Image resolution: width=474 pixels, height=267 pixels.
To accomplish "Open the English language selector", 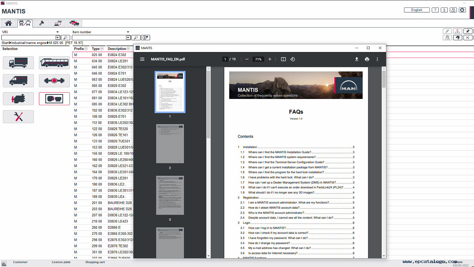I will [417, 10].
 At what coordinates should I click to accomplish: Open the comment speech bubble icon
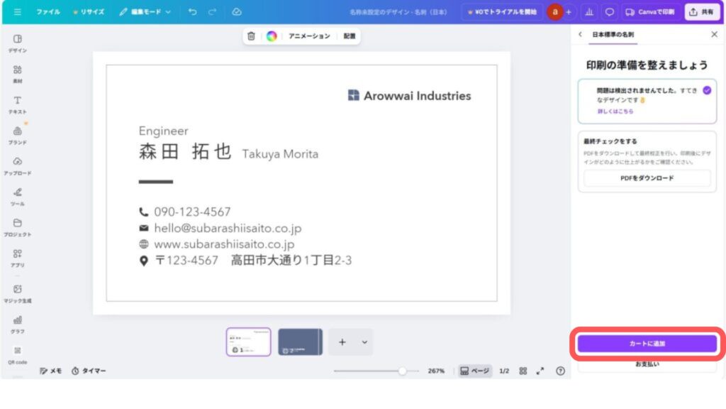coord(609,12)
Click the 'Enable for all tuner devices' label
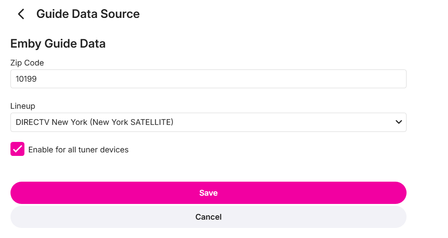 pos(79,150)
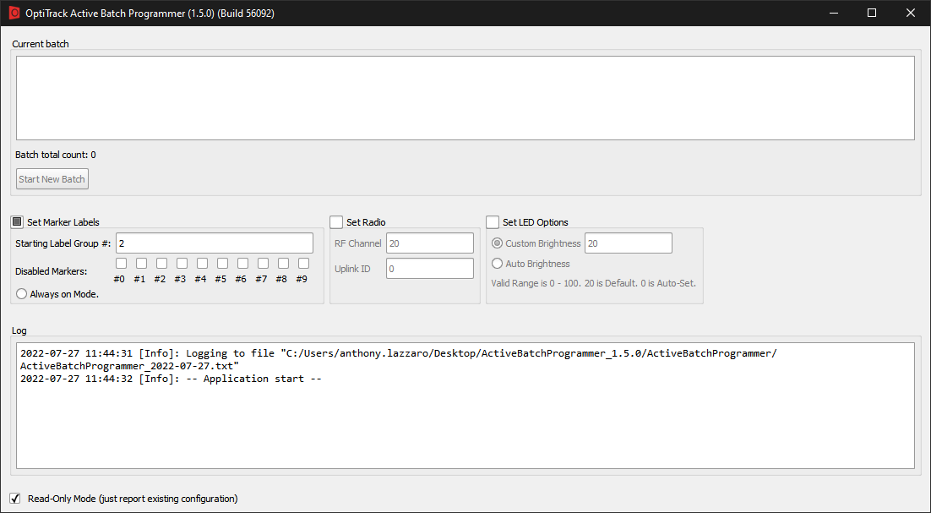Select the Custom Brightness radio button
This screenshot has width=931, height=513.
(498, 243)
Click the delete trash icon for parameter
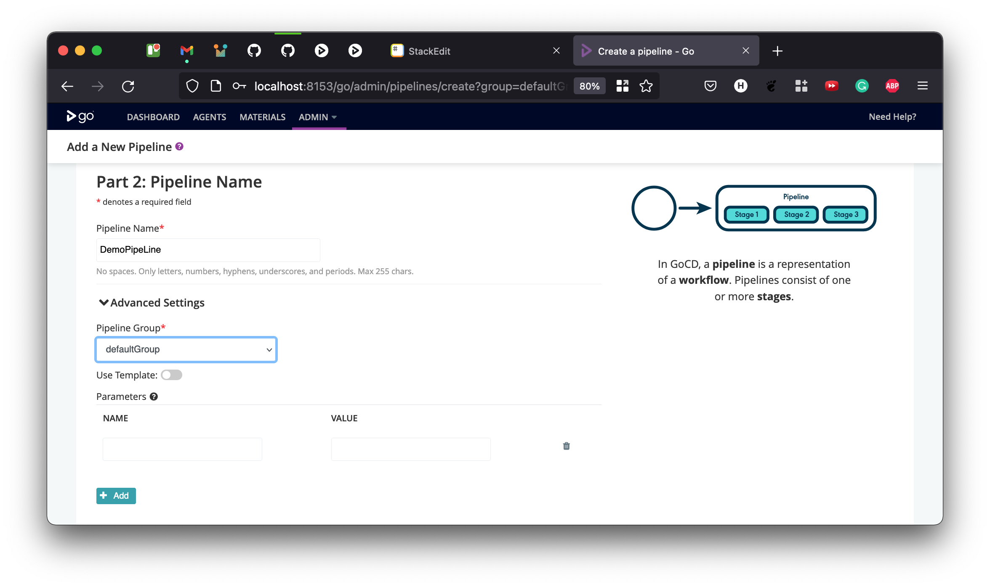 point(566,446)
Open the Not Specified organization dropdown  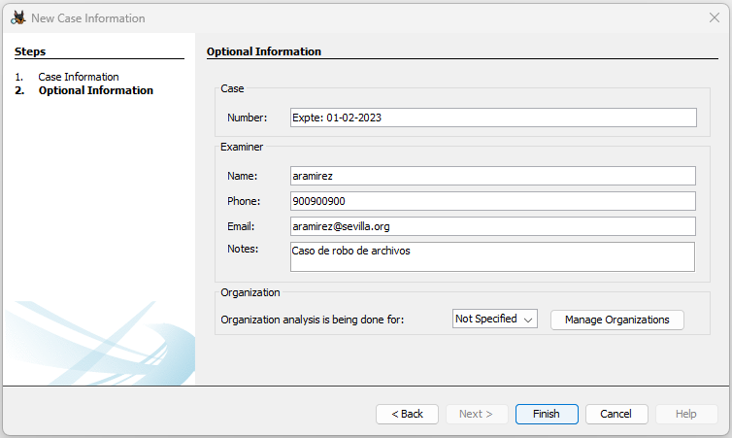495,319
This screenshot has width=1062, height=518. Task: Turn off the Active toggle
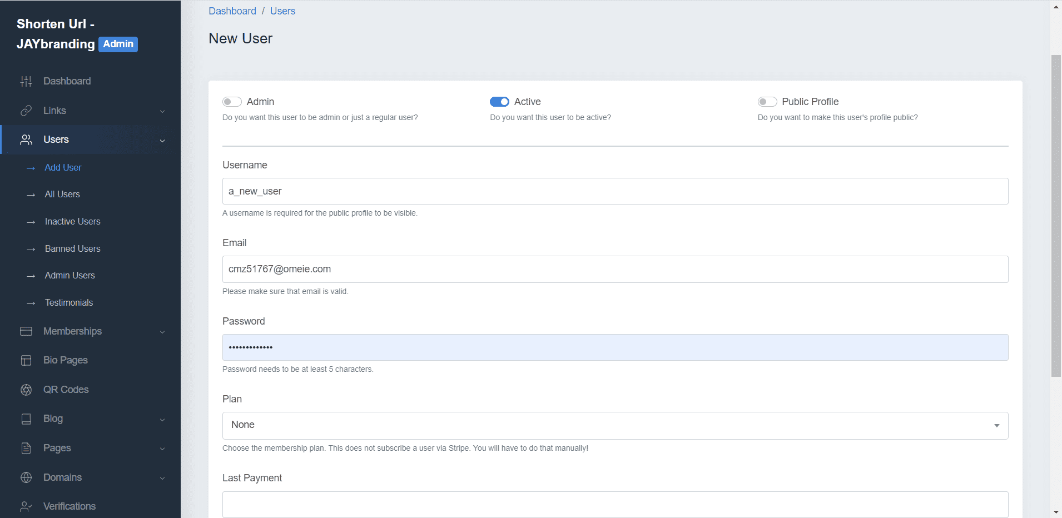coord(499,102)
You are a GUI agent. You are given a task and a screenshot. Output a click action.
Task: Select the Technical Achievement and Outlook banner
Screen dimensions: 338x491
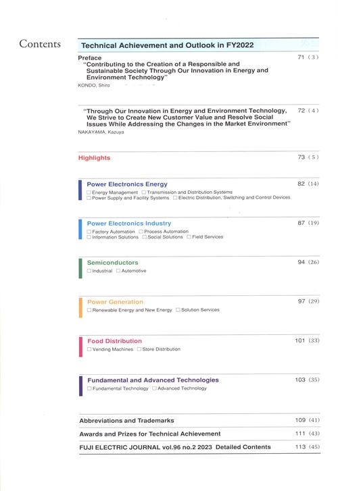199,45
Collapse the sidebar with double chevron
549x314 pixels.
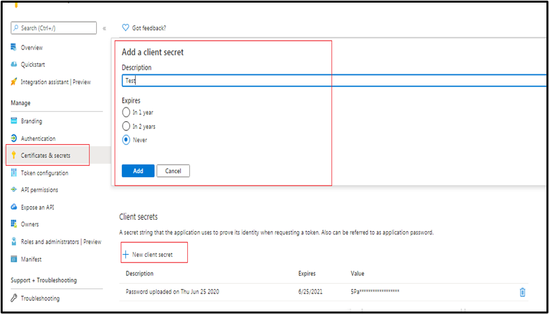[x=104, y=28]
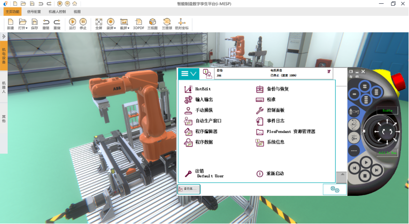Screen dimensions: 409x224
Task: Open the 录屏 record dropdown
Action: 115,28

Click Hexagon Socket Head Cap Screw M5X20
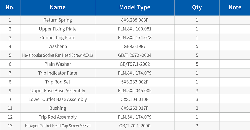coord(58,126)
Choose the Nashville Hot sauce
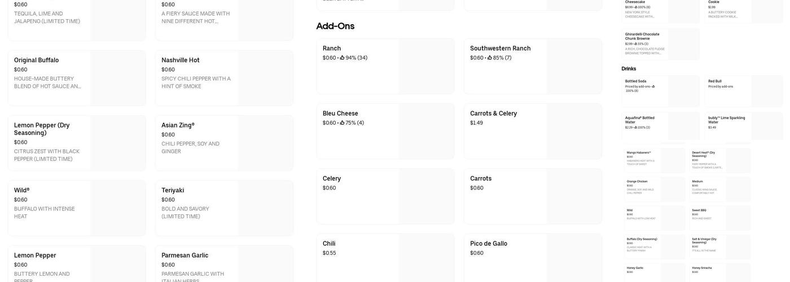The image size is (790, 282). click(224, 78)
# # # # #
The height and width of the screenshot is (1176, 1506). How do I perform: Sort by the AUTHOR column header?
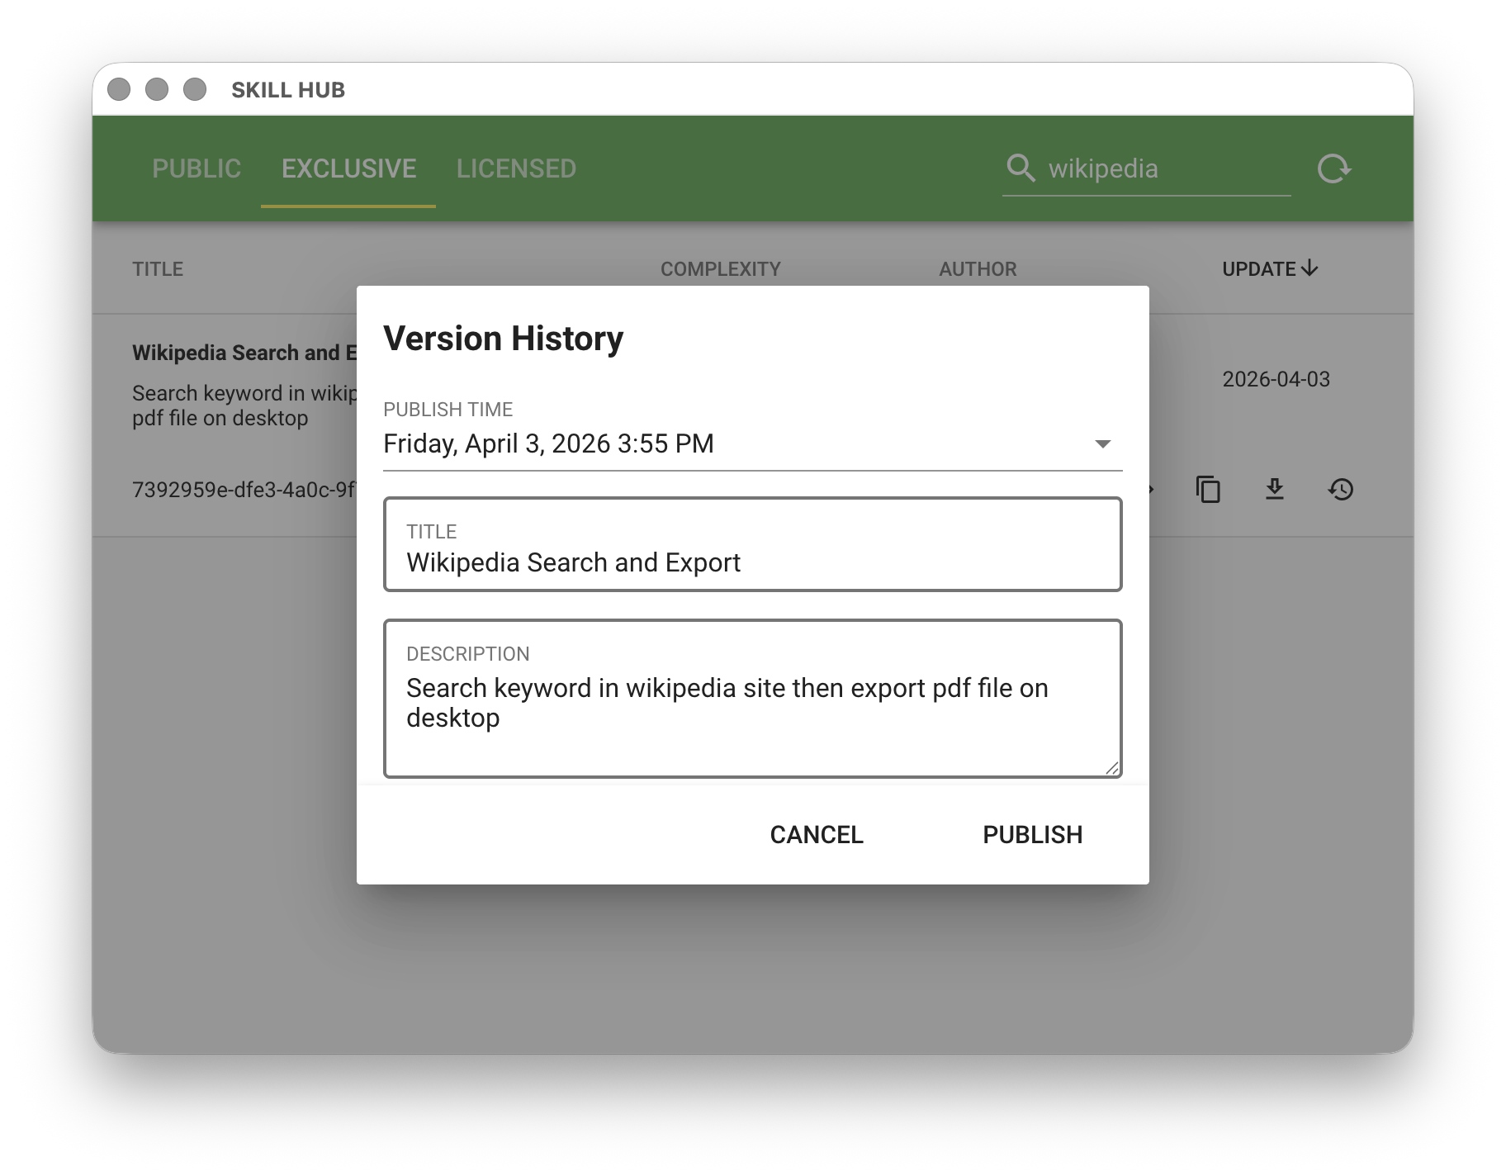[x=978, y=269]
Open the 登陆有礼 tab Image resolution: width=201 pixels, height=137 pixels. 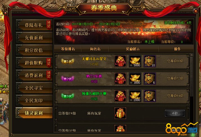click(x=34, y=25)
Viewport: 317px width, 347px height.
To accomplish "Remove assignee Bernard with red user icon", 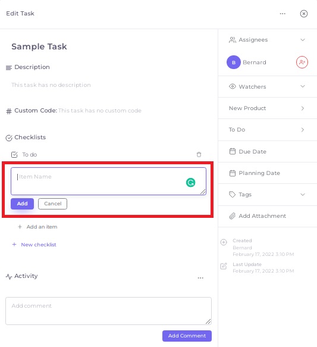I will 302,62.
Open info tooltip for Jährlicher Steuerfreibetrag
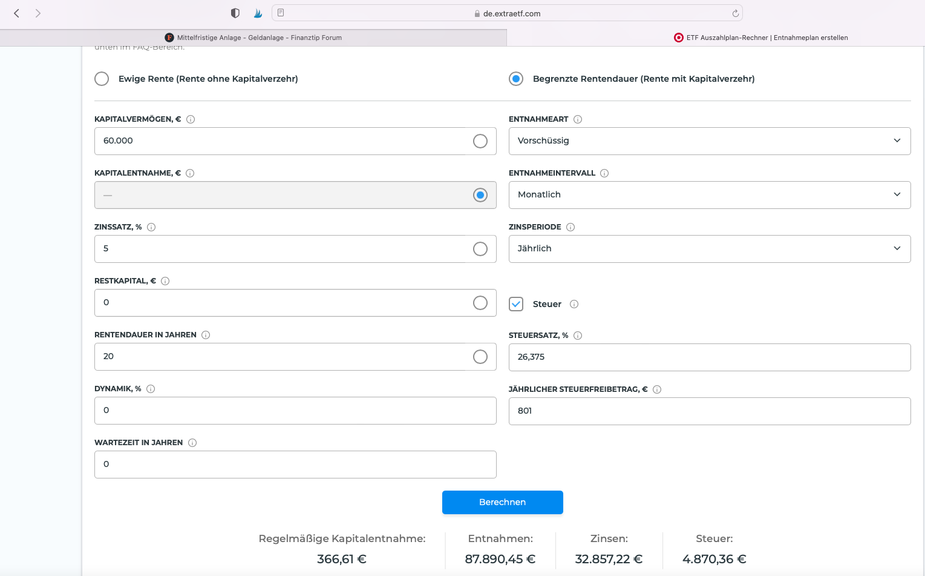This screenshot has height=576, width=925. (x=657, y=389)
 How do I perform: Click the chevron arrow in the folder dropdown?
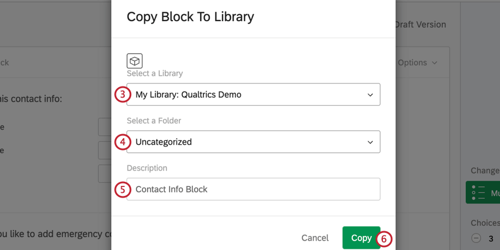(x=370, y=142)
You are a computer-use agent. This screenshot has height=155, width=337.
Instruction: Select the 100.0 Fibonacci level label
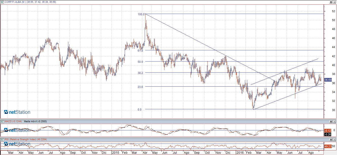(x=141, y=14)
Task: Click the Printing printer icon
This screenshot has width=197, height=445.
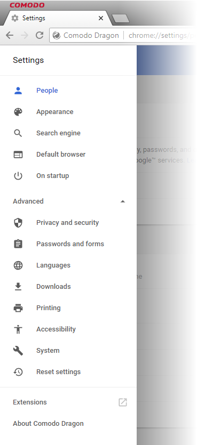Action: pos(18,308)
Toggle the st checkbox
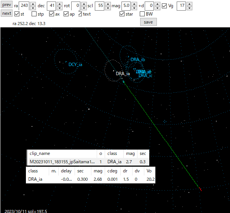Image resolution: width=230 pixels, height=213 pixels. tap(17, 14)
# # # # #
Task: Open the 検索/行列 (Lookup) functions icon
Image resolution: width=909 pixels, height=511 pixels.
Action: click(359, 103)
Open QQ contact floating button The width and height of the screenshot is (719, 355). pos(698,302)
# # # # #
__Activity__. Scan the listing above for the word "agent" and show each line where it is found.

__Solved problem__.
You are a GUI agent. You are given a task and a screenshot. Output a click action.
You are a computer-use agent. This screenshot has height=155, width=337.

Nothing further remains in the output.